[Opening ENTRIES SHOWN section]

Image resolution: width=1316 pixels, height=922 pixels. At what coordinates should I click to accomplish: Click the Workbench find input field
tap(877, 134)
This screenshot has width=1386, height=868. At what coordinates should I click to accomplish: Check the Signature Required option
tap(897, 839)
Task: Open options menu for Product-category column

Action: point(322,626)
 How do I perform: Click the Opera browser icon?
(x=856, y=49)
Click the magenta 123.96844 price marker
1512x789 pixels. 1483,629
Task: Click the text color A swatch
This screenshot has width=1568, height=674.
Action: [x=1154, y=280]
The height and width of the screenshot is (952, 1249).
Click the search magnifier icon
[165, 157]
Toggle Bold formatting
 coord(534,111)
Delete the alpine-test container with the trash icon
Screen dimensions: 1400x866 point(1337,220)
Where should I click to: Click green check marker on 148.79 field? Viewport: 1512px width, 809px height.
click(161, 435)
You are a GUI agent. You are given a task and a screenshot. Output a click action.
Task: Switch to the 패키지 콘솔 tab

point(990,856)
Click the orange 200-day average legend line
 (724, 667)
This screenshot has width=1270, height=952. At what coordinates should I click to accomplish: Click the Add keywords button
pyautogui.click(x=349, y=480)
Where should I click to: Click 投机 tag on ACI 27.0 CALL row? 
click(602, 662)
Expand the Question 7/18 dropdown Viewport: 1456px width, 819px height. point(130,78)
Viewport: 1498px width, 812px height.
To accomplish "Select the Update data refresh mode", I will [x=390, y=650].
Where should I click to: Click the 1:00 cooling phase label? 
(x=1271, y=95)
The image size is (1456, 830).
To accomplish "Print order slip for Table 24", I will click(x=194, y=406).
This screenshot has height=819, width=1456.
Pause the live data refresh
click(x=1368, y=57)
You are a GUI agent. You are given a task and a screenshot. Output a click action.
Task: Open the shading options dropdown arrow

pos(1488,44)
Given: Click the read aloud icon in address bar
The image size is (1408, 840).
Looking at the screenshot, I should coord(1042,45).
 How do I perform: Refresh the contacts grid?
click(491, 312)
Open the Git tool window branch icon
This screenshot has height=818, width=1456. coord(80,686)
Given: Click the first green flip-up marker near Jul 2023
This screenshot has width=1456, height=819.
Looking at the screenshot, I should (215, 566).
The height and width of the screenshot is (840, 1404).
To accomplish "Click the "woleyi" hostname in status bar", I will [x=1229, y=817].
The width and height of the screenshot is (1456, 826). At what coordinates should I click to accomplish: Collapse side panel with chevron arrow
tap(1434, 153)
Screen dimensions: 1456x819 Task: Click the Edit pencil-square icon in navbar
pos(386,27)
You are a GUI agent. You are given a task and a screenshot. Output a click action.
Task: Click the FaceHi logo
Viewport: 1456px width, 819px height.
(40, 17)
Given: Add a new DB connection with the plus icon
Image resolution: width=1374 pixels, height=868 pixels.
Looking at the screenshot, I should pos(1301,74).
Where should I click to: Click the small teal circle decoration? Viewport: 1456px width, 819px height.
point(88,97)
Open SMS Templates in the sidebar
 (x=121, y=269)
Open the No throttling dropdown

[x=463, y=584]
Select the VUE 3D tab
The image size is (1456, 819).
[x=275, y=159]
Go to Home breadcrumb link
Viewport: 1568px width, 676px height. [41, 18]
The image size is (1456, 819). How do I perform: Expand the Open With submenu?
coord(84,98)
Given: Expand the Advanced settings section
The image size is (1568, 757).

[Closing ENTRIES SHOWN section]

- YOUR ASSIGNMENT
Starting at the line with "Open SMS Templates in the sidebar", print each remaining line of the listing above exactly as it appears.

- TASK RESULT
Open SMS Templates in the sidebar
 (x=121, y=269)
Open the No throttling dropdown

[x=463, y=584]
Select the VUE 3D tab
The image size is (1456, 819).
[x=275, y=159]
Go to Home breadcrumb link
Viewport: 1568px width, 676px height. [41, 18]
The image size is (1456, 819). How do I perform: Expand the Open With submenu?
coord(84,98)
Given: Expand the Advanced settings section
The image size is (1568, 757).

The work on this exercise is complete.